The Visor-Ex 01 is just one of many smart glasses whose applications are currently being researched and tested in various industries. Eye wearables promise efficiency gains by extending the user's field of view to include information designed to make their work easier. For a long time, there was even more hype surrounding smart contact lenses, which would not require a cumbersome frame. It sounds like a great idea, but the technology has suffered setbacks in recent years. Expectations were high in 2014 when Google announced that it was selling the rights for its smart lens to the pharmaceutical manufacturer Novartis. People spoke of the lens’s potential to “cure” age-related long-sightedness and help diabetic patients measure their blood sugar levels via chemical sensors. This research was halted in 2018, though, and has yet to resume. “The research with smart contact lenses revealed that chemical sensors produce unreliable results,” explains Thomas Stieglitz, professor of biomedical microtechnology at the University of Freiburg and head of the VDE DGBMT expert committee on neuroprosthetics and intelligent implants. While it’s certainly possible to use such sensors to detect changes in measured values (such as glucose levels), establishing a baseline for determining the degree of change is difficult. This is due to the fact that a baseline value can shift, which is referred to as “drift”. According to Stieglitz, optical sensors could be more stable. “In the future, I can imagine us using solutions based on a mix of physical and optical sensors, maybe with just a few chemical sensors,” he continues.

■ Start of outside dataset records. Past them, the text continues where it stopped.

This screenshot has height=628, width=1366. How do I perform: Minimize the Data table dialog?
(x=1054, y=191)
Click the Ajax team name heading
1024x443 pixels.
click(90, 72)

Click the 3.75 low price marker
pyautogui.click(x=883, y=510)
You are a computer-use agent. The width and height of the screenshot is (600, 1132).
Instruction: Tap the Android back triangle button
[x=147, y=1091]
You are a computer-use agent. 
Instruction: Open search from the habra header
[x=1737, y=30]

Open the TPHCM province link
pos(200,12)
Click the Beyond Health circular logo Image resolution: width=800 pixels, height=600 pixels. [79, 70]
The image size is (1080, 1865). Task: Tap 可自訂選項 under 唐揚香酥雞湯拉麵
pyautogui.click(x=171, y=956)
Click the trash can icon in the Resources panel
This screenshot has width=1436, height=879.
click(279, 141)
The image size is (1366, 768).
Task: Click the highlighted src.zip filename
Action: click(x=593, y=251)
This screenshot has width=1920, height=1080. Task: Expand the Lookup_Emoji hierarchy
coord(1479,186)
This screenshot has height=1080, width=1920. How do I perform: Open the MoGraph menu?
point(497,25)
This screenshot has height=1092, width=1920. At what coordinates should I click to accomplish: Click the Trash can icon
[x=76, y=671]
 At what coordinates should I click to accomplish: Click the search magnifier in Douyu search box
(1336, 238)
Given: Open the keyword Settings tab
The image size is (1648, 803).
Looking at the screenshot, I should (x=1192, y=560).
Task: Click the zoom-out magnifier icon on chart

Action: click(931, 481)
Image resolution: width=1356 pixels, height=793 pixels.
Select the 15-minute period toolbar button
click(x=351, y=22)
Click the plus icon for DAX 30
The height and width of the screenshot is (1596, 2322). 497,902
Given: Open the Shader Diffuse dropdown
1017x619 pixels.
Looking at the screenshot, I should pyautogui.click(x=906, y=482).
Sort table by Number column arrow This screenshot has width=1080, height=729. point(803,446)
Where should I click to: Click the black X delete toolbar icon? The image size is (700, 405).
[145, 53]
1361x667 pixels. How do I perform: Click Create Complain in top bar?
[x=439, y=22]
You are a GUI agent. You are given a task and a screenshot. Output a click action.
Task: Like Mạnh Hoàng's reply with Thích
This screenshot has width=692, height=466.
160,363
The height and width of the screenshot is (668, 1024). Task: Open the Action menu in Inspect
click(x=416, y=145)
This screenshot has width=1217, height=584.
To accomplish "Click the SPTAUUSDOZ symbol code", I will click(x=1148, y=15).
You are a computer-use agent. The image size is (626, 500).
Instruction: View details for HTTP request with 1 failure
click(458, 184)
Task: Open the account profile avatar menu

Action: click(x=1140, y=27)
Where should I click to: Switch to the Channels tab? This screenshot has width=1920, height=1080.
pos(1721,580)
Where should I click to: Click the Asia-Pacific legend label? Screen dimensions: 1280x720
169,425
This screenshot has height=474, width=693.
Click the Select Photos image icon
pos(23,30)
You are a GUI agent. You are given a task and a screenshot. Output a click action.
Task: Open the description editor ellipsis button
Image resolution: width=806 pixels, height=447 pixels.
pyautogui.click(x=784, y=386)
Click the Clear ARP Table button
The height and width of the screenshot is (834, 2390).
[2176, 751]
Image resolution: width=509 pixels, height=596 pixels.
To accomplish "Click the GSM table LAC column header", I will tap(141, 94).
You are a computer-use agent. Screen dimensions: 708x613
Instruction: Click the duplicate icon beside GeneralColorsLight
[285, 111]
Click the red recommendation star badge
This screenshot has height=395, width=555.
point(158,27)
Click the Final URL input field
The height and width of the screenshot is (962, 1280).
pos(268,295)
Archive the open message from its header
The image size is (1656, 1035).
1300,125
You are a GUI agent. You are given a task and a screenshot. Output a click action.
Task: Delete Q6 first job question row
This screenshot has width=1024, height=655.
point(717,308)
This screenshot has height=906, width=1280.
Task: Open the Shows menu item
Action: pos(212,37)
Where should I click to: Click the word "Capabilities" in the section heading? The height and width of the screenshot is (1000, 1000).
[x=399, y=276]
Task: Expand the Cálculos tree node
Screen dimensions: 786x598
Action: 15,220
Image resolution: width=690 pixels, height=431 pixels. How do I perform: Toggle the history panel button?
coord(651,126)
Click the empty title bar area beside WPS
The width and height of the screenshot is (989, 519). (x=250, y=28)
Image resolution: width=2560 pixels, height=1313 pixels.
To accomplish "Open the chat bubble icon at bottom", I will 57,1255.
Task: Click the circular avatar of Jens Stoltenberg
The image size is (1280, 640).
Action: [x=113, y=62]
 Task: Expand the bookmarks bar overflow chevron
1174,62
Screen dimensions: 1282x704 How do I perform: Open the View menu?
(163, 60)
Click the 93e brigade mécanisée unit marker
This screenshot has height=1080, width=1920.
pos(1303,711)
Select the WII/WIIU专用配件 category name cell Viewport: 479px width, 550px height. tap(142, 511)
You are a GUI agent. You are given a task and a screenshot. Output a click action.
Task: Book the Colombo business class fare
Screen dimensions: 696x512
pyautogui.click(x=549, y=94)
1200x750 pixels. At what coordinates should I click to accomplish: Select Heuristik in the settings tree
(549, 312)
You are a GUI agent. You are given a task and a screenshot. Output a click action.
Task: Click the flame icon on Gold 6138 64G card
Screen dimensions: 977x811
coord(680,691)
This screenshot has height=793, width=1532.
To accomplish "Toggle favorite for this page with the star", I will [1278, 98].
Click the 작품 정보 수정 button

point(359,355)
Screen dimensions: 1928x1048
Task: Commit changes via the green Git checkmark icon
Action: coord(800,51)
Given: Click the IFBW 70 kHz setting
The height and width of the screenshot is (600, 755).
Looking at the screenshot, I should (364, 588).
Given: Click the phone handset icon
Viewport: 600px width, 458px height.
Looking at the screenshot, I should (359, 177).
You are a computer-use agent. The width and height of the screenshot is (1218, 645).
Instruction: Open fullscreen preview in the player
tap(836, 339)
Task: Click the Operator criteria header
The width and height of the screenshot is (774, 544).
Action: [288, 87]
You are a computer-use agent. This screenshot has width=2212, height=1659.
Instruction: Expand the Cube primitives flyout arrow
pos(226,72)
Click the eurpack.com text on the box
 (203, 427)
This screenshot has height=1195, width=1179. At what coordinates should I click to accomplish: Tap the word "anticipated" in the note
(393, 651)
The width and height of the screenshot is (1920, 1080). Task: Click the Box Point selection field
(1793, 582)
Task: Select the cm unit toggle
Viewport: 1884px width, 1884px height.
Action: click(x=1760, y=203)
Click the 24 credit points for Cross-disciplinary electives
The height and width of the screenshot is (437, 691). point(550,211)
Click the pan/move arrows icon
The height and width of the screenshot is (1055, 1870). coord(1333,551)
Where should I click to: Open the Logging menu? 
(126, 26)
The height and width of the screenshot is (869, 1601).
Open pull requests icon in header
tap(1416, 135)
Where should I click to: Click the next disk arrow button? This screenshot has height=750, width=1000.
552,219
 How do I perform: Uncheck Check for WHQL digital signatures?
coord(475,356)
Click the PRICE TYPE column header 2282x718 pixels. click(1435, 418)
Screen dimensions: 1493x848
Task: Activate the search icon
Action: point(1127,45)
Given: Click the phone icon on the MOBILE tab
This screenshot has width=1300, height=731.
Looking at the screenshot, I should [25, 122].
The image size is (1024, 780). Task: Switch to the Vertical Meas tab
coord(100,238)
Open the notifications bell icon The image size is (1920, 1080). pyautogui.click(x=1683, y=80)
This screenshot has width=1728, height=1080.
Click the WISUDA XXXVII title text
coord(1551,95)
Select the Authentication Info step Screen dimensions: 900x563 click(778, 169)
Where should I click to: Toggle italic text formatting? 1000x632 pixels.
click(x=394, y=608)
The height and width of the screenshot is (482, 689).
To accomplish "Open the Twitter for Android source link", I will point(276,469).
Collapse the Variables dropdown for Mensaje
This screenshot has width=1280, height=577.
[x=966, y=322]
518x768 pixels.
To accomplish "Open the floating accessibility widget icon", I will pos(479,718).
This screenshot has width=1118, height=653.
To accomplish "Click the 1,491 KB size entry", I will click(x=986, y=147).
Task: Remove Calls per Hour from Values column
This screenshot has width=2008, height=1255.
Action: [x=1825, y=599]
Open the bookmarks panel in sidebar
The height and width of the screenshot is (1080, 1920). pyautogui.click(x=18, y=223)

The technical implementation is only one of the problems facing medical technology when it comes to wearables for the eyes. The solutions also have to comply with an array of regulations, which makes ongoing development tedious and expensive. Stieglitz sees one solution in a worthwhile detour: instead of starting with medical products, companies could gain experience and practice by initially producing wearables for the more profitable consumer market. Smartwatches, for instance, are primarily worn during recreation. They now not only monitor the wearer’s pulse during sports, but also carry out ECG measurements and provide information about blood oxygen content. This development path means that today’s leisure wearables may become tomorrow’s medical products.